More than 61 percent of respondents to an Australian survey conducted by storage vendor StorageTek said that storage management caused the most difficulty or concern. This was followed by 58.3 percent, who regarded capacity planning to be their greatest concern.
Respondents used a variety of methods to control storage costs. Just under 70 percent were consolidating storage in a bid to cope, with 40 percent looking to educate end users about storage conservation. Buying at the lowest price, keeping older equipment longer and deleting older data were other methods the IT professional respondents cited.
Philip Belcher, managing director at StorageTek Australia/New Zealand, said that he found it interesting that almost a quarter of organisations surveyed were aggressively deleting data. "While this is a sign of the difficult economic times, it can be a risky approach," Belcher said. "Important business information may be disappearing in the rush to clear storage space. This is an unnecessary risk".
Respondents to the survey were staff responsible for storage management, from medium and large enterprises.

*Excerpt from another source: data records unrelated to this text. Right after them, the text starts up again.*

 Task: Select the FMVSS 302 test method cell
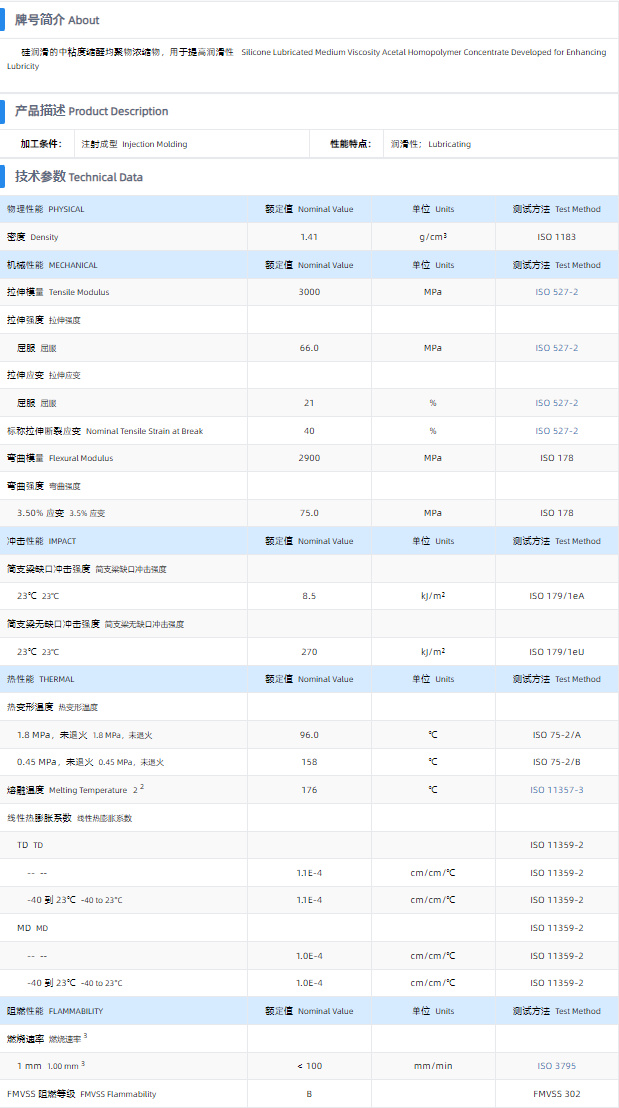click(556, 1094)
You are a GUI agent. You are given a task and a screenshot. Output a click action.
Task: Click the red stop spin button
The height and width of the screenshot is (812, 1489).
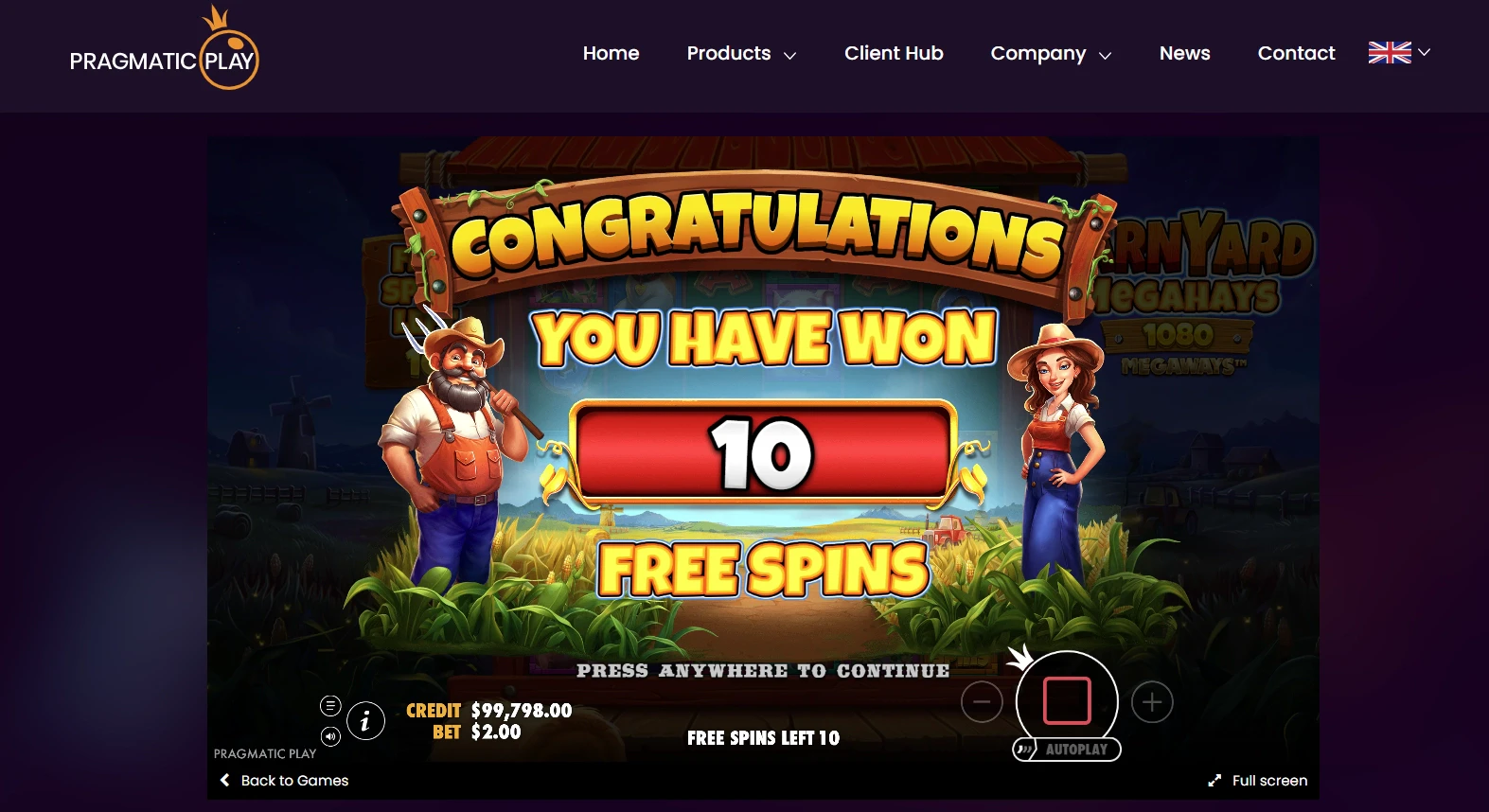(1067, 701)
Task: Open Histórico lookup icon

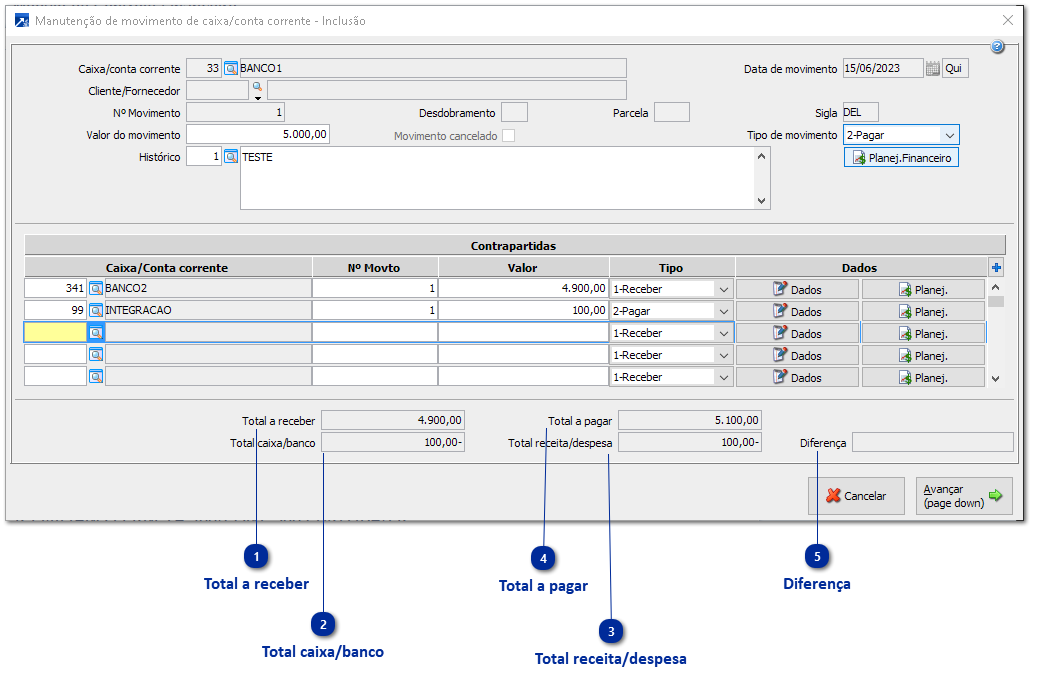Action: (230, 157)
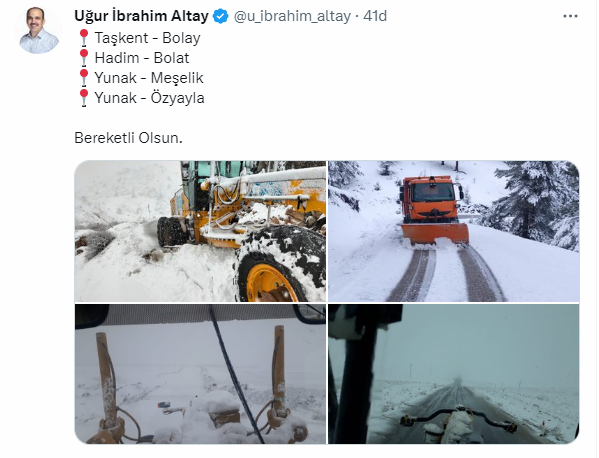Click the red pin next to Taşkent - Bolay

84,38
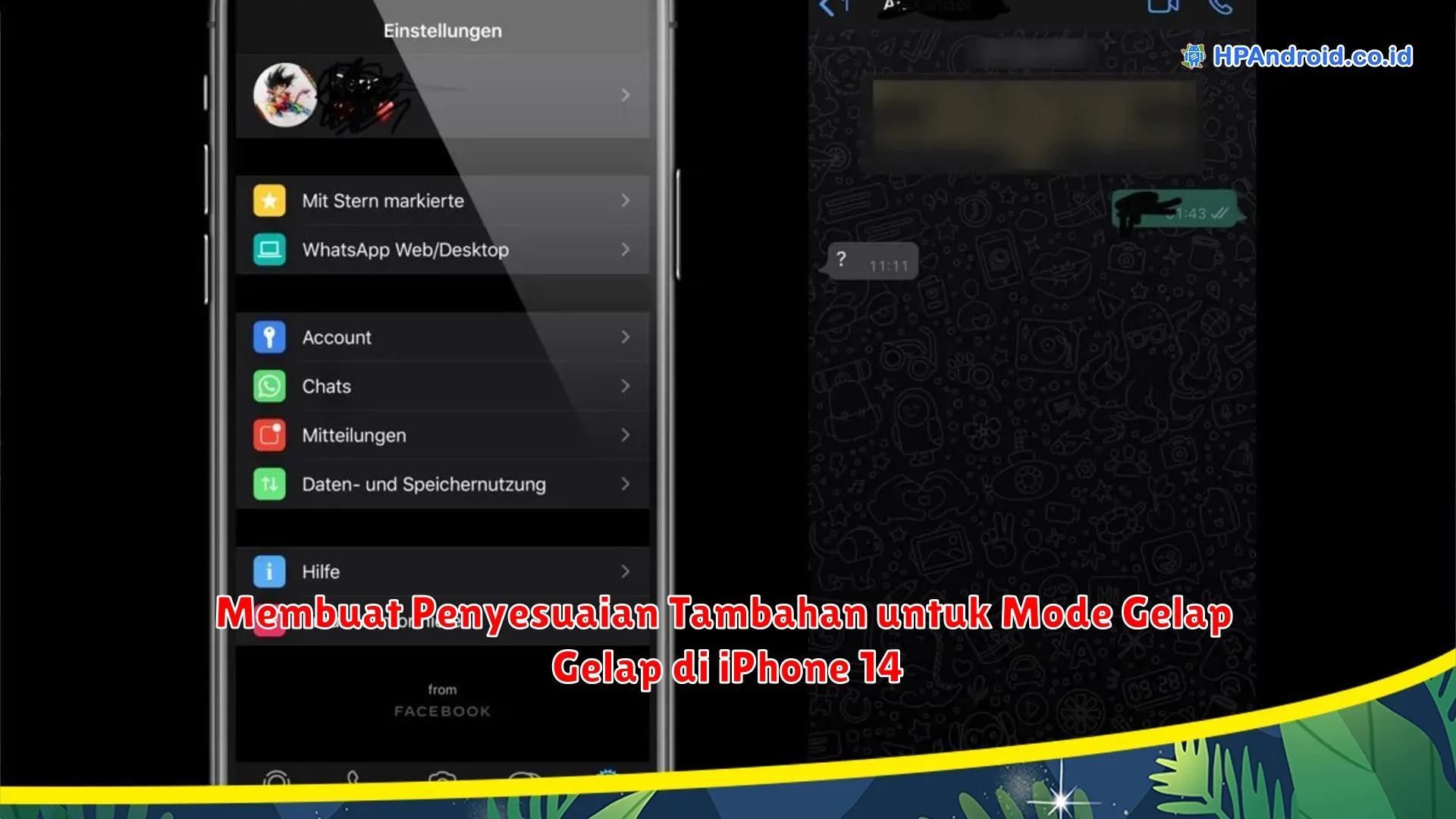Viewport: 1456px width, 819px height.
Task: Expand the Mitteilungen section chevron
Action: pyautogui.click(x=626, y=435)
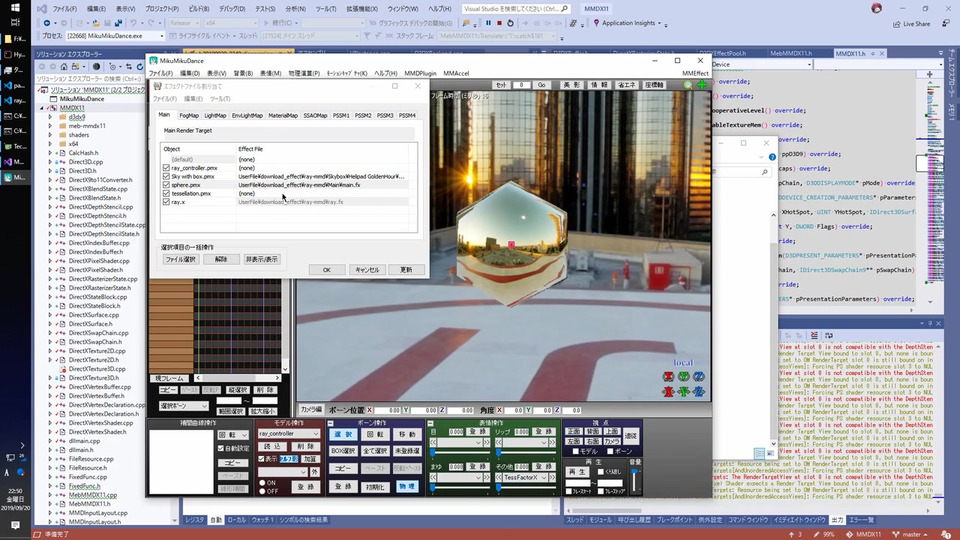The width and height of the screenshot is (960, 540).
Task: Click the green move cross icon in viewport
Action: (x=702, y=86)
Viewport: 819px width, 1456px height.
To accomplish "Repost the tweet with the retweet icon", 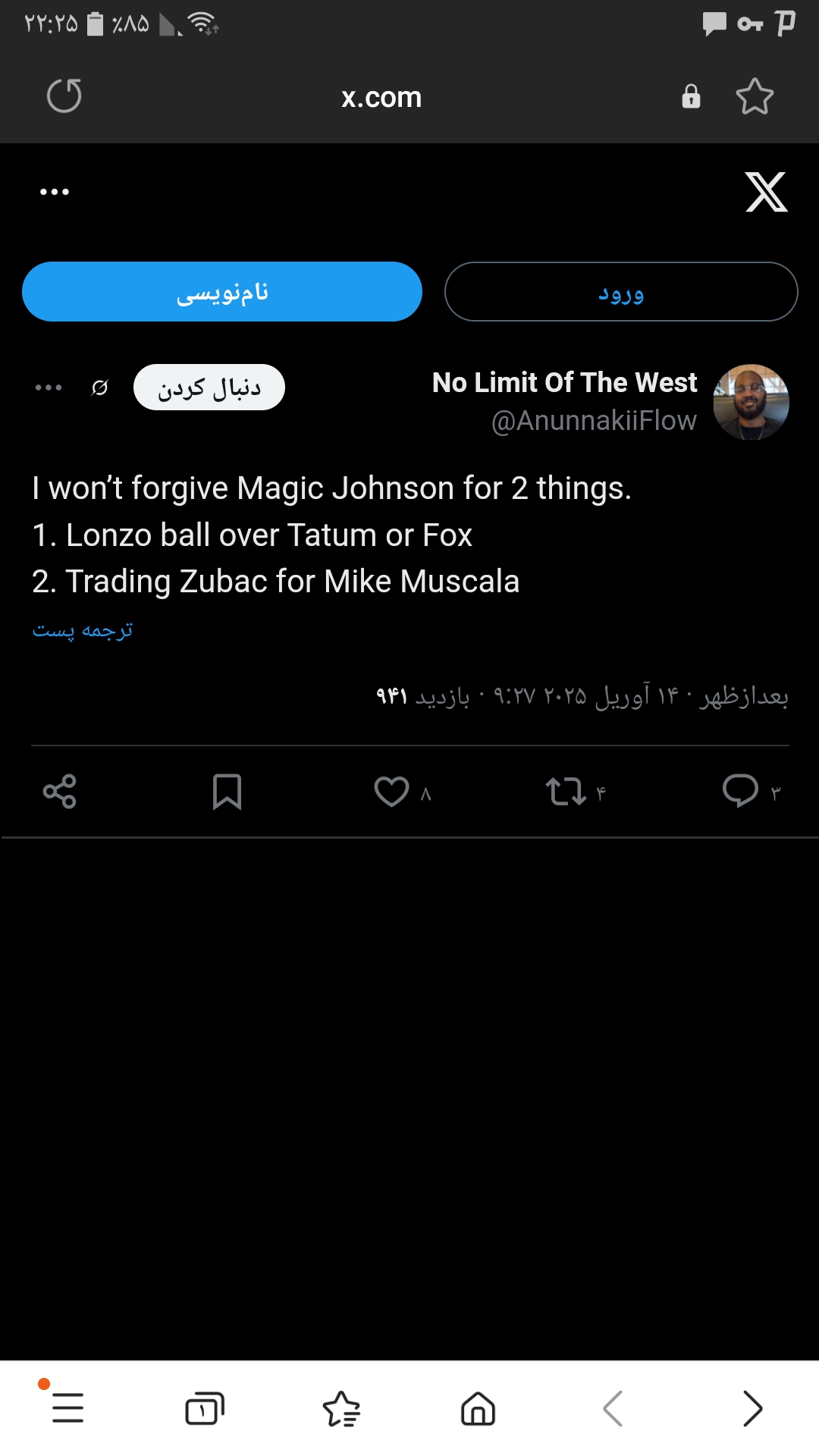I will (x=566, y=792).
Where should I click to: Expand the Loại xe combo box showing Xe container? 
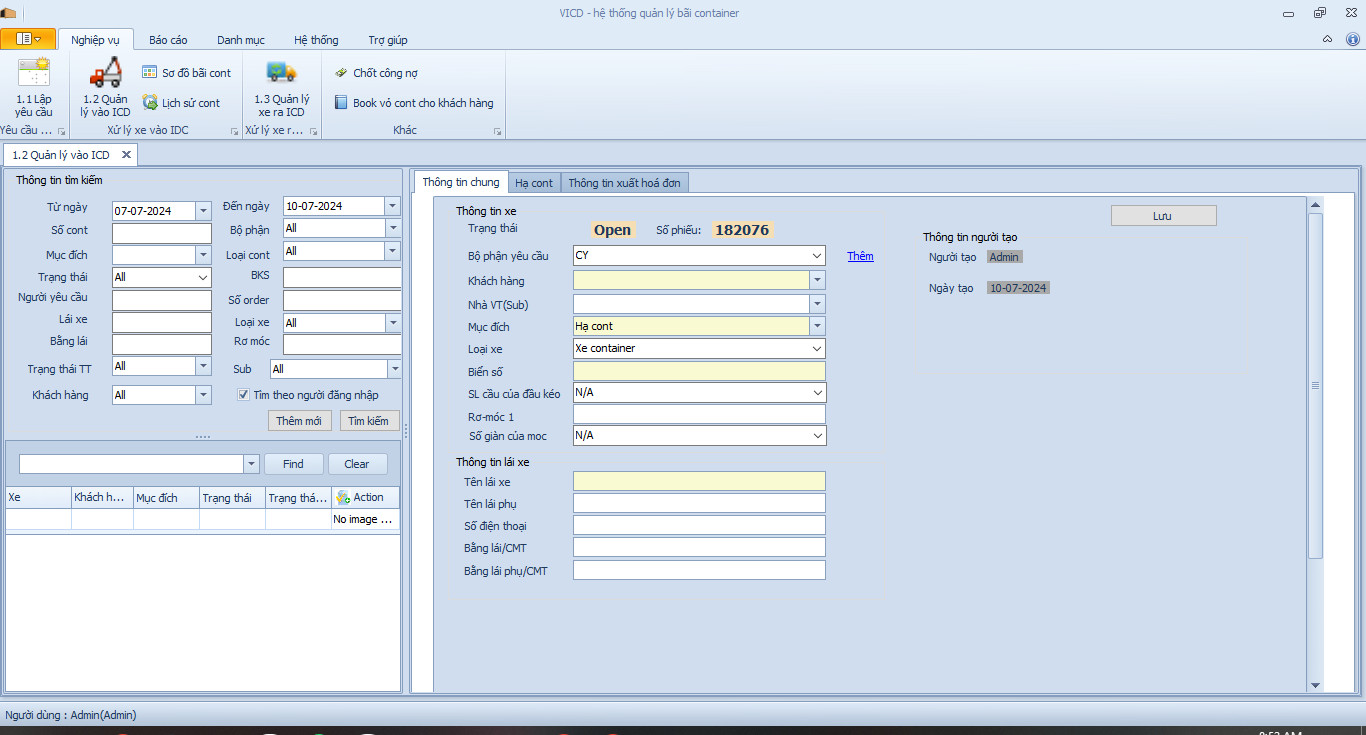818,348
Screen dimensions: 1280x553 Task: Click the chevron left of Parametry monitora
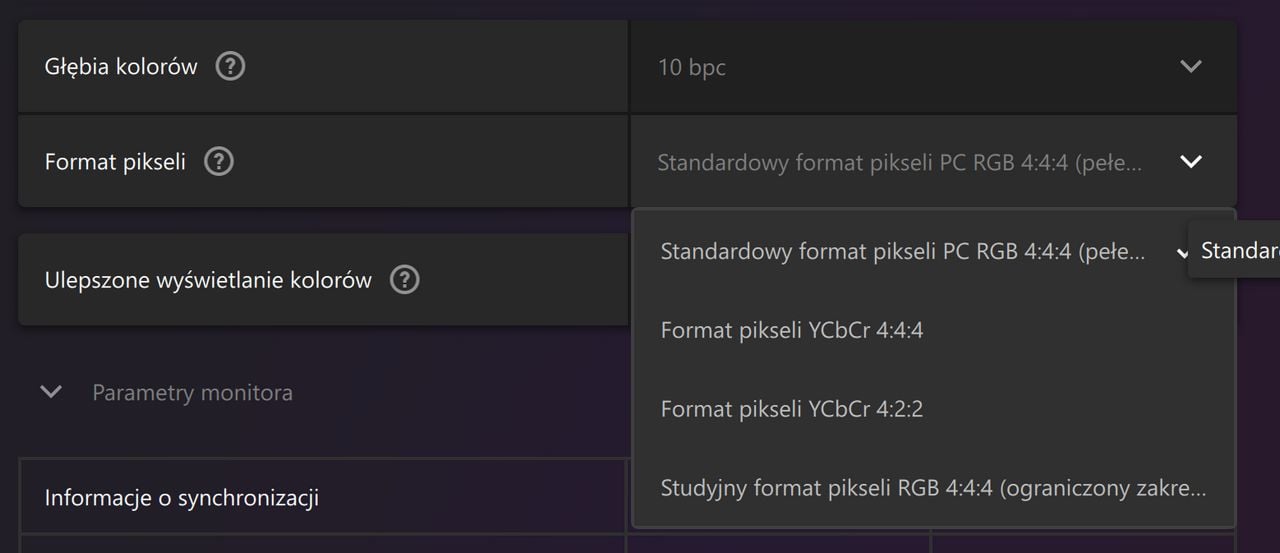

More than 81 organisations were surveyed, according to a statement from StorageTek.
Ken Sadowski, global manager at StorageTek's strategy and architecture practice told a breakfast briefing earlier this week that IT professionals were grappling with cost, complexity and control.
Sadowski said that the average corporation averaged less than 40 percent utilisation of its storage, when this should ideally be 80-90 percent. "[Organisations are] accustomed to pre-buying or overbuying storage because we're not sure what we'll use," he said. "[You] need to understand what's going on with your data".